Movie Review

Nicole Kassel’s “The Woodsman,” starring Kevin Bacon, is a quiet and subtle exploration into the world of pedophilia and incest. And while we might want to put that as far away from us as possible, the movie makes us look at it with uncomfortable closeness. It suggests that how we view our children — as our breathing property or as little beings — makes all the difference.

What is very surprising is that a movie that is so full of pain is also so full of hope. We meet Bacon’s Walter as he gets released on parole after 14 years in prison. He has a job in a lumber mill and an apartment across the street from an elementary school. He is a pedophile.

As a condition of his release, he meets with a therapist, who suggests keeping a journal. Mos Def plays a policeman, who makes sure Walter knows he’s being watched.

Walter also spends time with his brother-in-law (Benjamin Bratt), who happens to be Puerto Rican. Walter had been the only family member to accept him. That’s the closest Walter gets to his family.

His sister and her daughter, whom he desperately wants to connect with, want nothing to do with him.

▶ Dataset excerpts:
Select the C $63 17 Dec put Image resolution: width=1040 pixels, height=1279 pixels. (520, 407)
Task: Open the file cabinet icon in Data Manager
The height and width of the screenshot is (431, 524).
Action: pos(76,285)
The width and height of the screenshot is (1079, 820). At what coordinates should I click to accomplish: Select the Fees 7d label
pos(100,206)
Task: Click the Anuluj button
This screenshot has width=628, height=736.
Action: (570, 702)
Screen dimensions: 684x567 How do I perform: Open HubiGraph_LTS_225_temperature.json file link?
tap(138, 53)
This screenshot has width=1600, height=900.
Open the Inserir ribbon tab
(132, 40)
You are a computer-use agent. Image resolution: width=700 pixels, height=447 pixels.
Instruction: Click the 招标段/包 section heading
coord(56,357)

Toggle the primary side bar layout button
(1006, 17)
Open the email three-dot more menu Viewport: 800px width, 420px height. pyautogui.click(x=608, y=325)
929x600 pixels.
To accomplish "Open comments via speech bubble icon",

▶ What this task involves: Extend the review of "The Woodsman" by writing on from its last sentence. The records have nothing to do with what comes next.

▶ Solved exercise:
He hooks up with Vicki (Bacon’s real-life wife Kyra Sedgwick), who drives a forklift at the mill. She is the only woman on the warehouse floor and she’s tough. She also has her own set of secrets.

But the bulk of his time is spent in his head, struggling with the one thing that can’t be tolerated.

A scene with Walter sitting on a park bench with an 11-year-old girl, whom he has already spoken to by getting off the bus at the same stop, is short, but very scary.

Bacon’s performance is masterful. The camera shows him both as a hard and jaundiced convict and as a child small and maybe frozen by his own exploitation at someone else’s hands.

Most actors wouldn’t touch a part like this, but Bacon absolutely rises to the challenge.

For sure we can and should close those cold steel bars on child predators, but one way to help prevent the crime might be to give our little beings a strong enough voice so that it doesn’t have to happen.